Your Shriveling 401(K): Thank Financial Red Tape and the Foreclosure Furor

If your 401(K) has shrunken recently, it may be due to falling bank stocks, like Bank of America stock, which has fallen from over $19 a share to less than $12 a share over the last six months.   Most 401(K)s indirectly own Bank of America stock, because its stock is held both by most large diversified mutual funds, and by most index funds.

Bank of America just reported a $7.3 billion loss due to $9.87 billion in costs resulting from the restrictions on debit cards contained in the 2010 Dodd-Frank Act backed by the Obama administration.  (Those restrictions will also result in sizeable costs being passed on to consumers, while benefiting certain politically-connected businesses.  Other provisions in the Dodd-Frank Act not only harm banks and the economy, but are resulting in the return of some checking account monthly fees and per-check fees, while another costly law called the CARD Act is leading to the return of annual fees on some credit cards.)

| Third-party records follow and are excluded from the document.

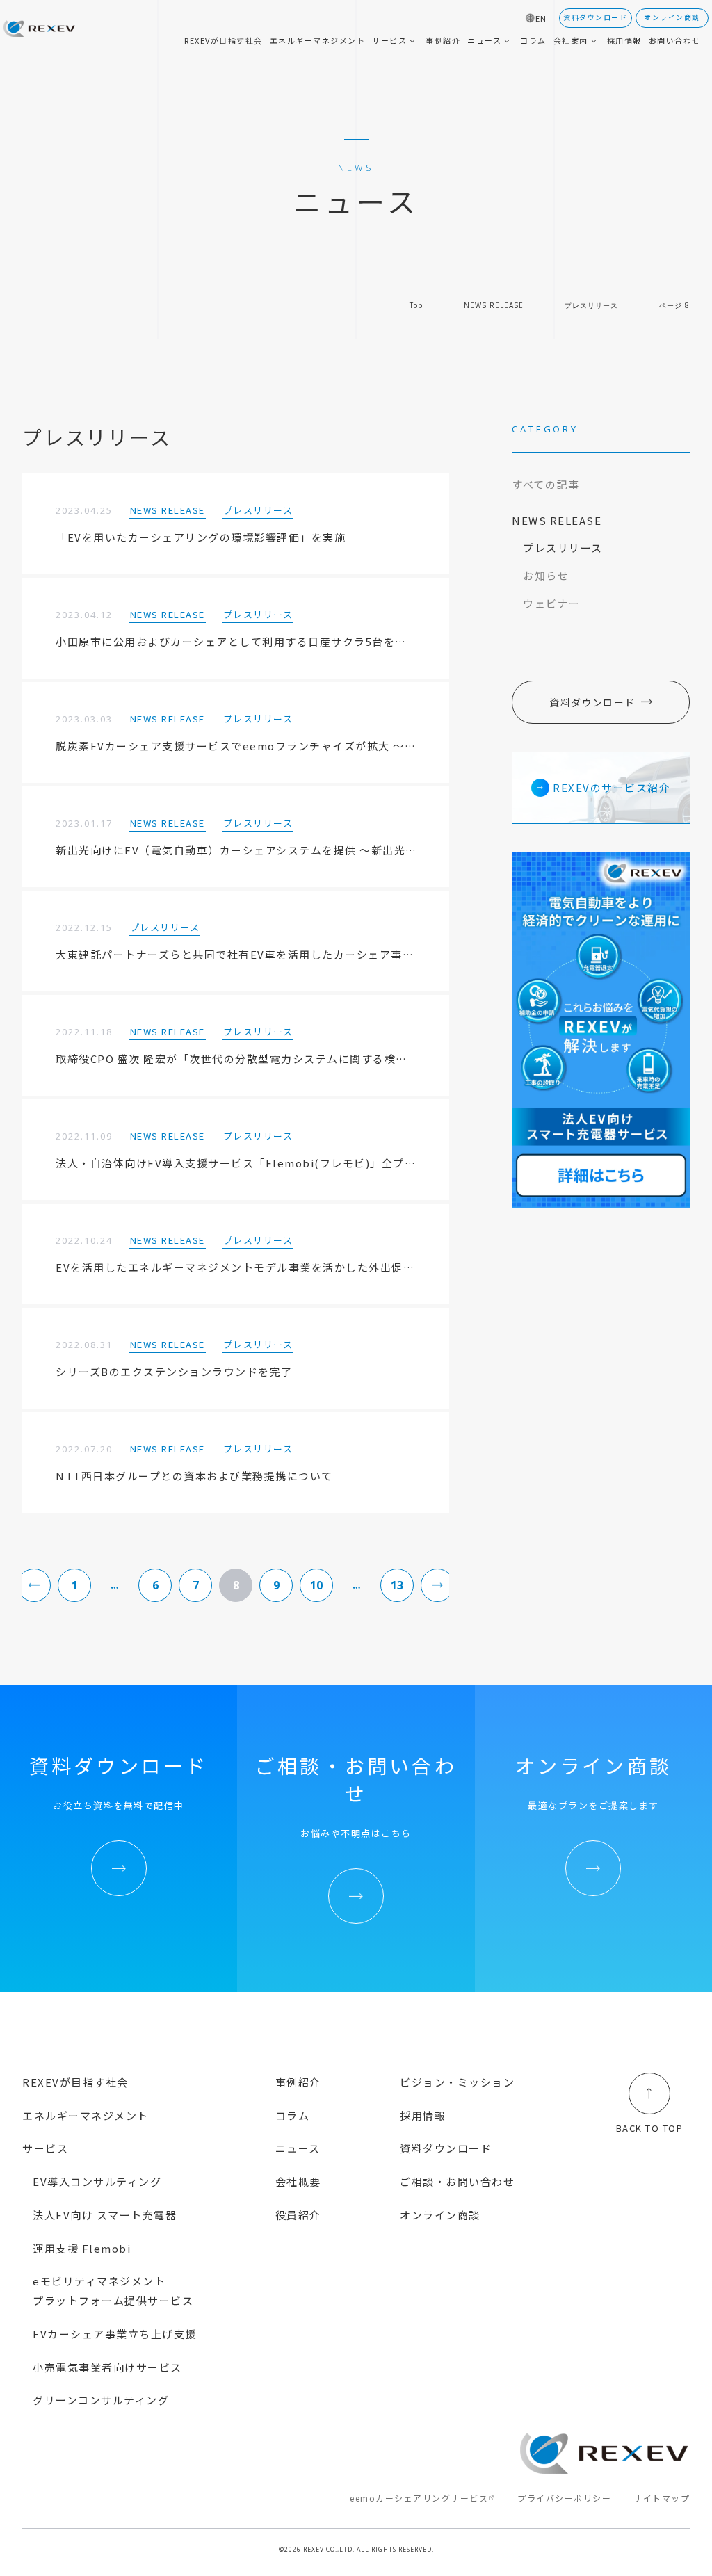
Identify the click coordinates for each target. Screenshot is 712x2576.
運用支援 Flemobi (82, 2248)
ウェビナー (552, 603)
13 (397, 1585)
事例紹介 (298, 2082)
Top (416, 305)
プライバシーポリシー (564, 2498)
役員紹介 (298, 2215)
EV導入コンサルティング (97, 2181)
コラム (292, 2115)
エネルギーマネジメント (85, 2115)
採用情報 (423, 2115)
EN (541, 18)
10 (316, 1585)
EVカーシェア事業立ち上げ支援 (115, 2333)
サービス (45, 2148)
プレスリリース (591, 305)
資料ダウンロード (592, 702)
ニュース (298, 2148)
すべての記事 (545, 484)
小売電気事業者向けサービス (107, 2367)
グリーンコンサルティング (101, 2399)
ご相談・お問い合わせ (457, 2181)
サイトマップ (661, 2498)
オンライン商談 (440, 2215)
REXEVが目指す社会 (75, 2082)
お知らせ (546, 575)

But Bank of America’s stock value has fallen more due to the recent furor over foreclosures and the possibility that paperwork errors and securitization may thwart foreclosures against defaulting mortgage borrowers.  Bank of America temporarily halted foreclosures in all fifty states.  Leading law professor Richard Epstein explains how a permanent halt to foreclosures would be a disaster for “prudent borrowers and lenders,” as “those purchasers who bought homes out of foreclosure proceedings may well be forced to defend their titles against the original borrowers who went into default.”  At AOL News, Marty Robins gives additional reasons why a halt to foreclosures is a bad idea that would delay “economic recovery,” wipe out bank capital, reduce their “lending capacity,” and increase “interest rates” on mortgages.  A Washington Post story illustrates the negative ripple effects on the economy and ordinary citizens of halting foreclosures.

Bank of America stock fell more than 4 percent today after the New York Fed and others threatened to sue Bank of America to force it to repurchase $47 billion in mortgage securities that soured.  (Earlier, the Fed pressured Bank of America into buying a collapsing Wall Street investment firm whose failure it perceived as threatening the economy.   And the New York Fed, then headed by Timothy Geithner, used the AIG bailout to make billions in unnecessary payments to politically-connected financial firms that didn’t even need the money. )

Earlier this month, perhaps to appease politicians, Bank of America suspended foreclosures in all 50 states after sloppy paperwork in some foreclosures became apparent.  Now, it’s trying to resume foreclosures in 23 states, after a review disclosed no examples of innocent homeowners being foreclosed upon by it.  But state attorneys general smell blood and are pressing the banks not to resume foreclosures at all.